Stored data entries:
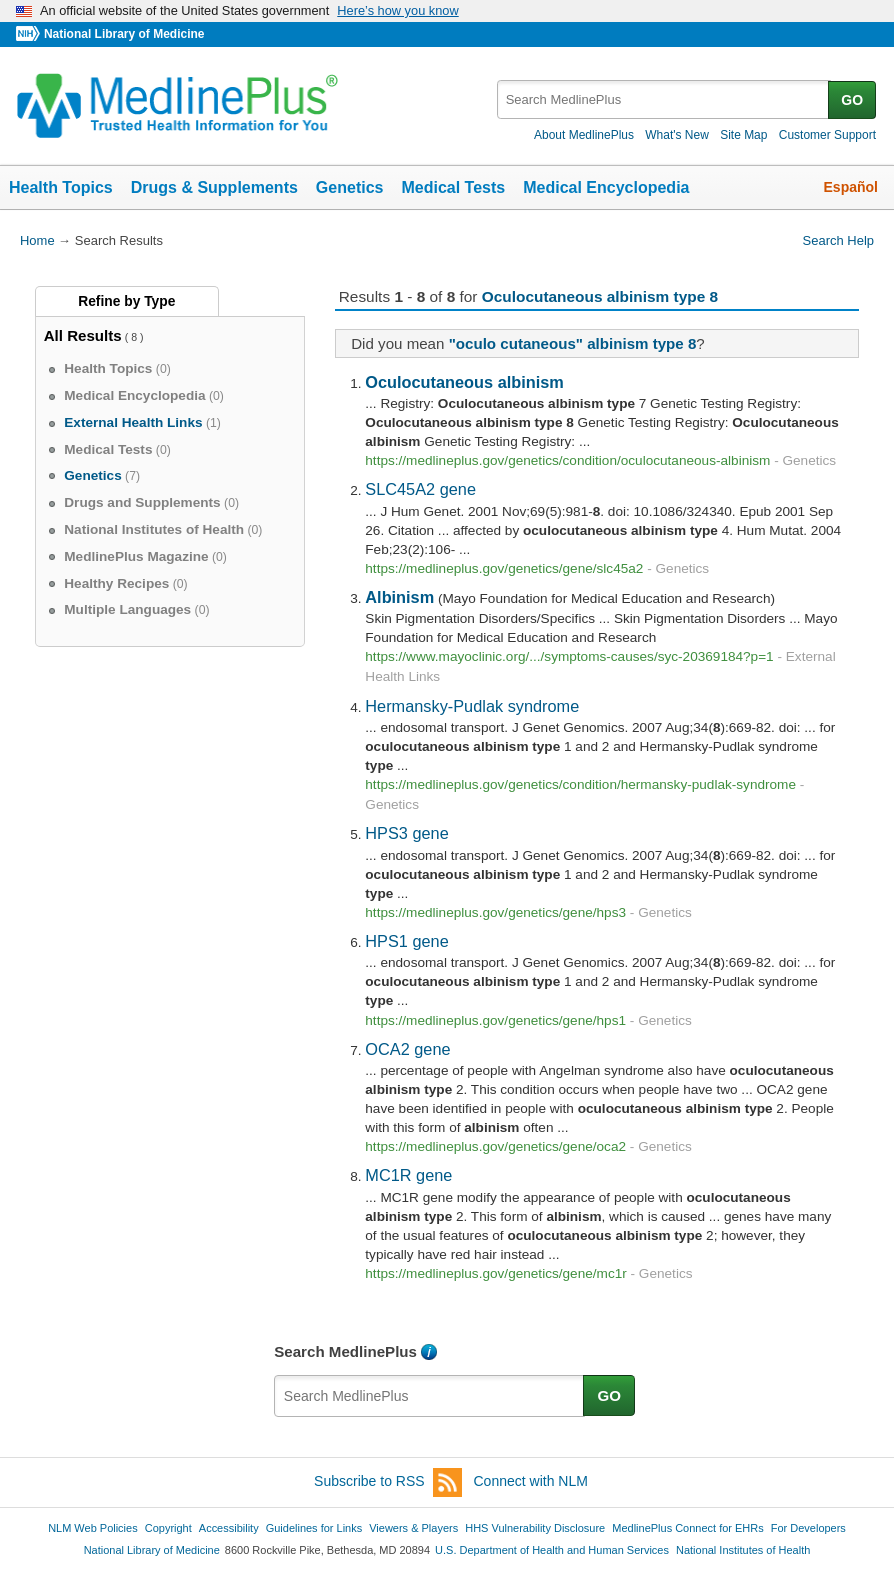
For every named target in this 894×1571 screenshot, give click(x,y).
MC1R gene (408, 1175)
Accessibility (229, 1528)
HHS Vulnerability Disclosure (535, 1528)
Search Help (838, 240)
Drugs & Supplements (214, 187)
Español (851, 187)
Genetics (350, 187)
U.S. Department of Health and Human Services (552, 1550)
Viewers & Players (413, 1528)
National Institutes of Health (743, 1550)
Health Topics (61, 187)
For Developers (808, 1528)
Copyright (168, 1528)
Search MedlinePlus (345, 1351)
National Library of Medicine (124, 34)
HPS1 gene (406, 941)
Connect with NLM (531, 1481)
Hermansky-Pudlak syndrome (472, 706)
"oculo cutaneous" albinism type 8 (573, 343)
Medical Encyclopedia (606, 187)
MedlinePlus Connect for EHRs (687, 1528)
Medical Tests (453, 187)
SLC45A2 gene (420, 489)
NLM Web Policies (93, 1528)
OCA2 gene (407, 1049)
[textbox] (664, 99)
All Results (83, 335)
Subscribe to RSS (388, 1482)
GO (852, 100)
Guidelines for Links (314, 1528)
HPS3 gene (406, 833)
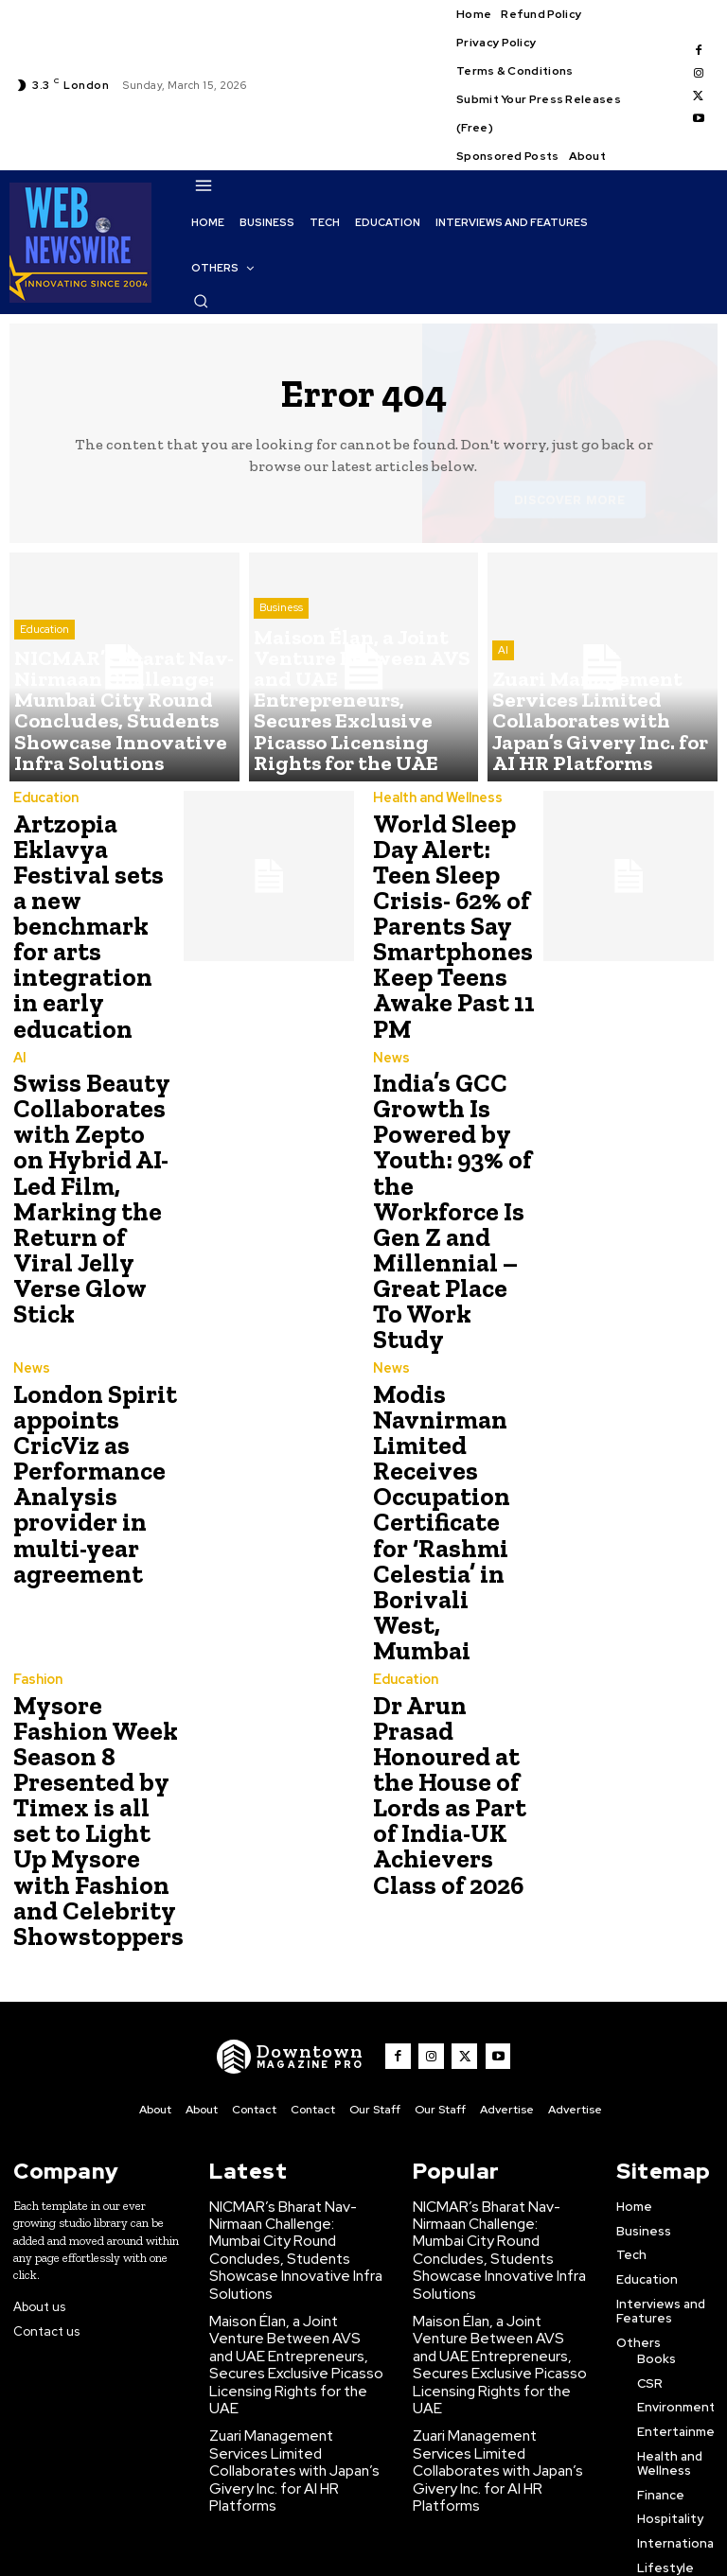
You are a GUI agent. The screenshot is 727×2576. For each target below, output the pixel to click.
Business (281, 681)
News (390, 1031)
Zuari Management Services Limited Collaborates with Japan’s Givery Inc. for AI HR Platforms (292, 2205)
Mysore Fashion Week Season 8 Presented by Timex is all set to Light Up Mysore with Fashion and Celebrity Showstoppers (92, 1642)
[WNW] (299, 1864)
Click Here (275, 2545)
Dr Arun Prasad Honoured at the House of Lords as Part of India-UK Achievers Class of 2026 (454, 1608)
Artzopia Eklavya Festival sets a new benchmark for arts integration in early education (95, 901)
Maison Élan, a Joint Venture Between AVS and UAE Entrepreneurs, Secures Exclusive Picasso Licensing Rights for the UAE (293, 2126)
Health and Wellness (435, 799)
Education (44, 681)
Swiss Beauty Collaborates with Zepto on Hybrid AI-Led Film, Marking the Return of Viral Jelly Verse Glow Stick (88, 1144)
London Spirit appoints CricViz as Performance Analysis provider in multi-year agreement (85, 1364)
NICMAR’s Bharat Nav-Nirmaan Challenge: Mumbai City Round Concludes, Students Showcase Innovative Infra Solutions (291, 2040)
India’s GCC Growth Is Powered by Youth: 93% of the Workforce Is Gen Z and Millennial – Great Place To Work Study (448, 1144)
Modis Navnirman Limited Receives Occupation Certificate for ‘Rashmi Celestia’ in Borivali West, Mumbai (447, 1387)
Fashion (37, 1517)
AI (503, 696)
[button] (200, 300)
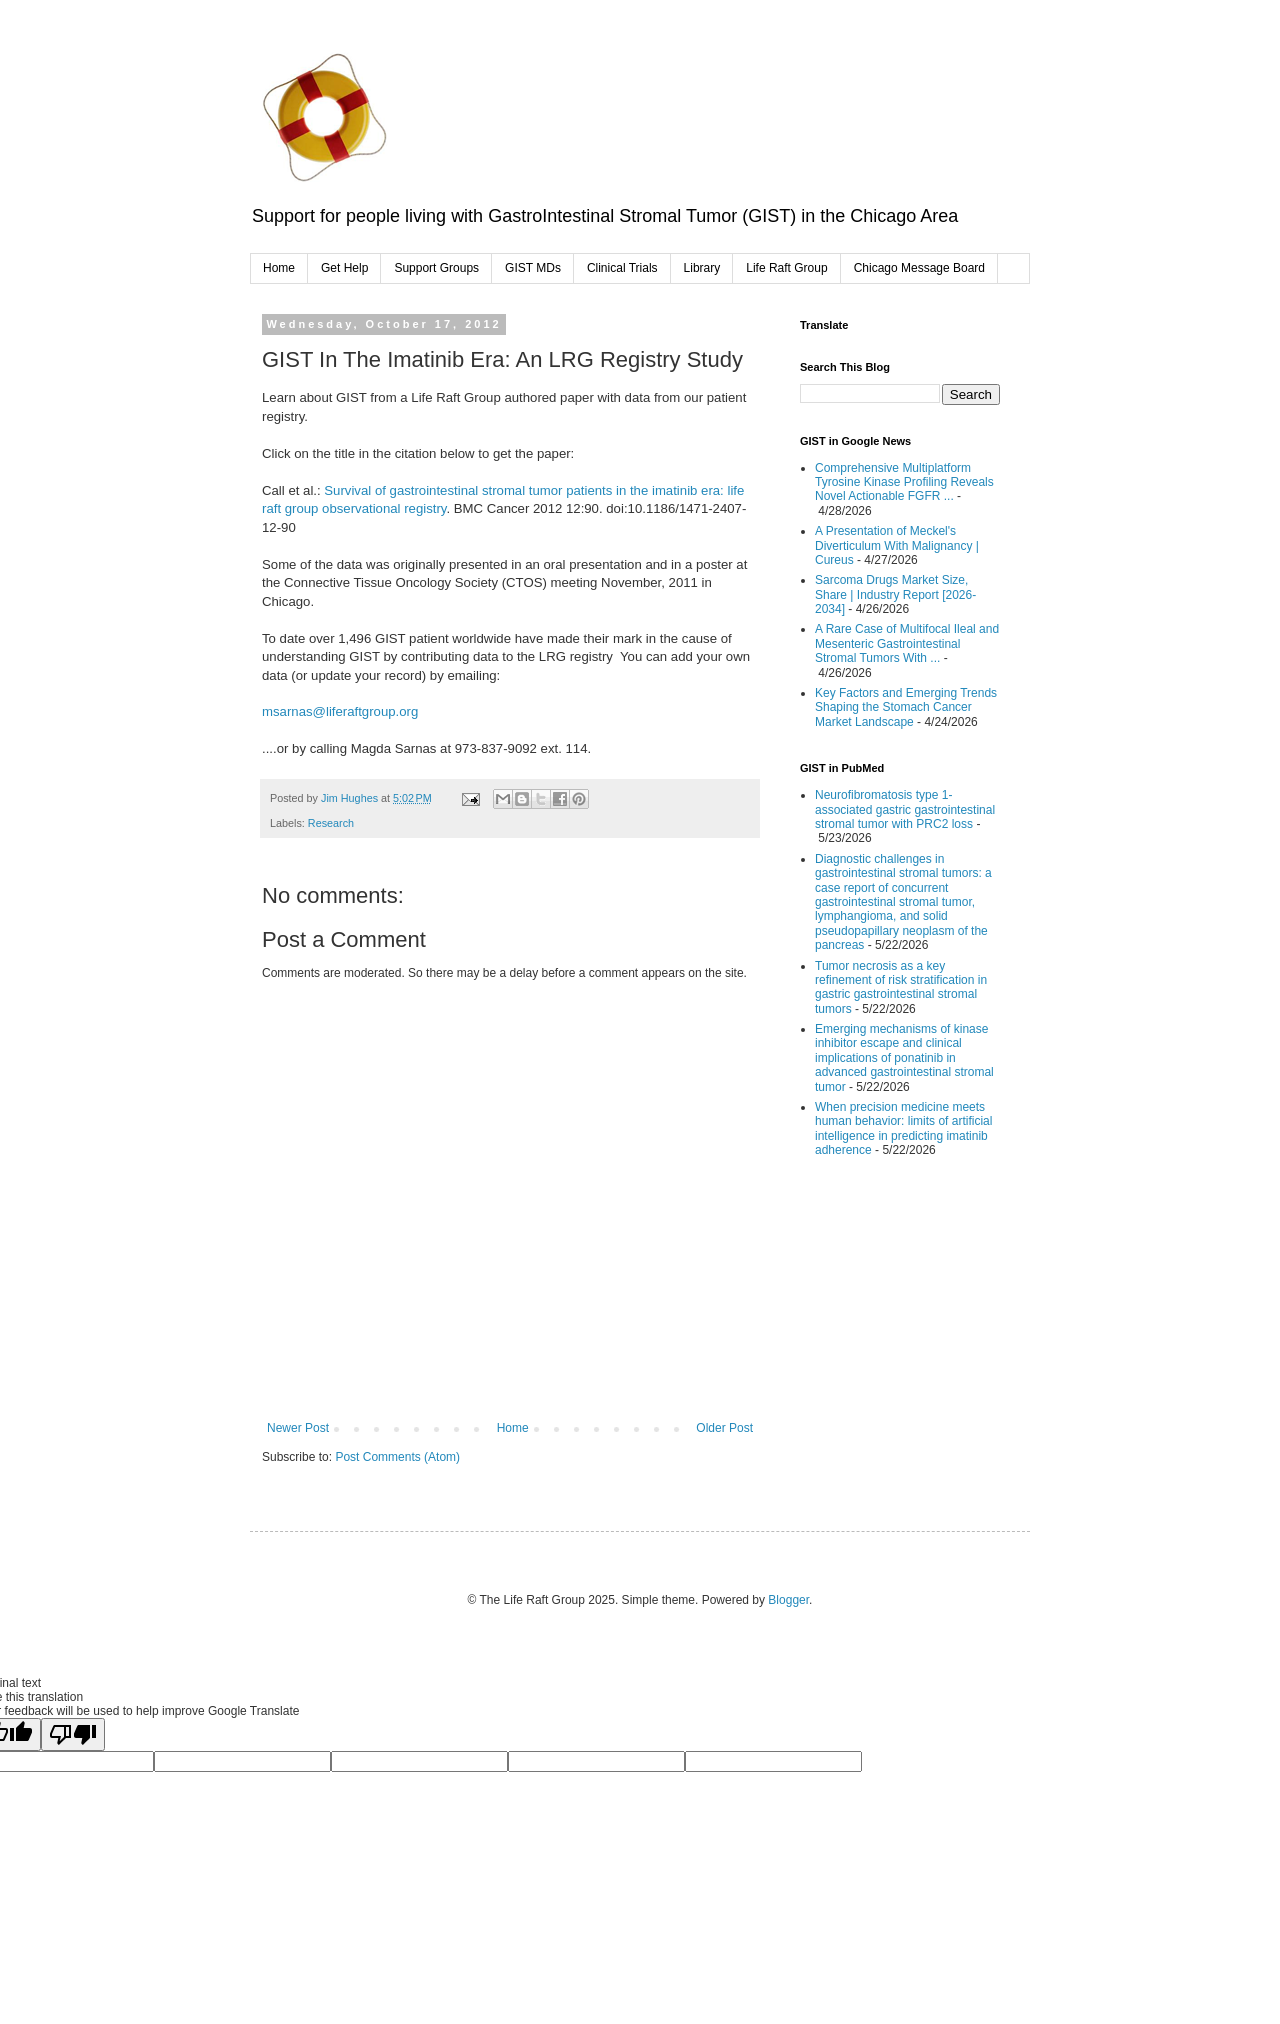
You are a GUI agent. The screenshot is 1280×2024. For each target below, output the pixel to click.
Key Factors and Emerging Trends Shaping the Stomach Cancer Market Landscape (906, 707)
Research (331, 823)
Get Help (344, 268)
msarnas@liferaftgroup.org (340, 711)
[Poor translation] (73, 1734)
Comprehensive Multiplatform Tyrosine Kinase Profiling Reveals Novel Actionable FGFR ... (904, 482)
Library (702, 268)
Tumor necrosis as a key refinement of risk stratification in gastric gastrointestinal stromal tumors (901, 987)
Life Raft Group (786, 268)
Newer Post (298, 1428)
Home (279, 268)
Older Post (724, 1428)
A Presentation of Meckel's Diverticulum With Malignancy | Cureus (897, 545)
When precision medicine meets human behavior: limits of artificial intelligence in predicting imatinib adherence (903, 1128)
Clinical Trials (622, 268)
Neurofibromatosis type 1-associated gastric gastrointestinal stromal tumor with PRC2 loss (905, 809)
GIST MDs (533, 268)
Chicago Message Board (919, 268)
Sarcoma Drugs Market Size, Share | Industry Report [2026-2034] (895, 594)
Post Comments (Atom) (397, 1457)
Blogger (788, 1600)
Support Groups (436, 268)
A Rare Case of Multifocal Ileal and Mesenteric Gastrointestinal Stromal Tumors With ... (907, 643)
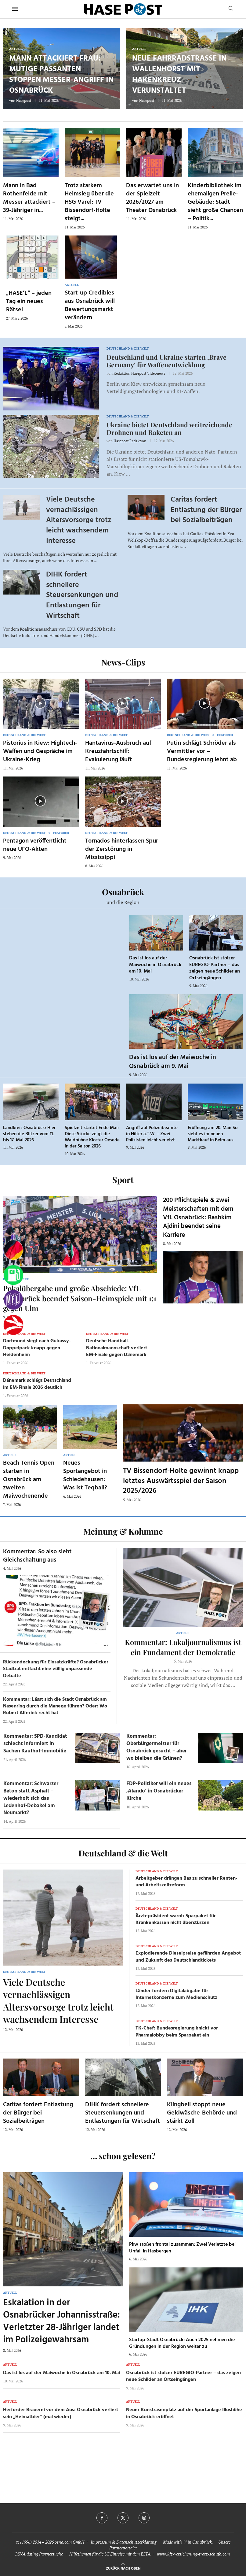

#### Task to carry out:
Spot the lines above that mention "Limited" and copy them.

#### Completed exercise:
Zuari Management Services Limited Collaborates with Japan’s Givery Inc. for AI HR Platforms (292, 2205)
Modis Navnirman Limited Receives Occupation Certificate for ‘Rashmi Celestia’ in Borivali West, Mumbai (447, 1387)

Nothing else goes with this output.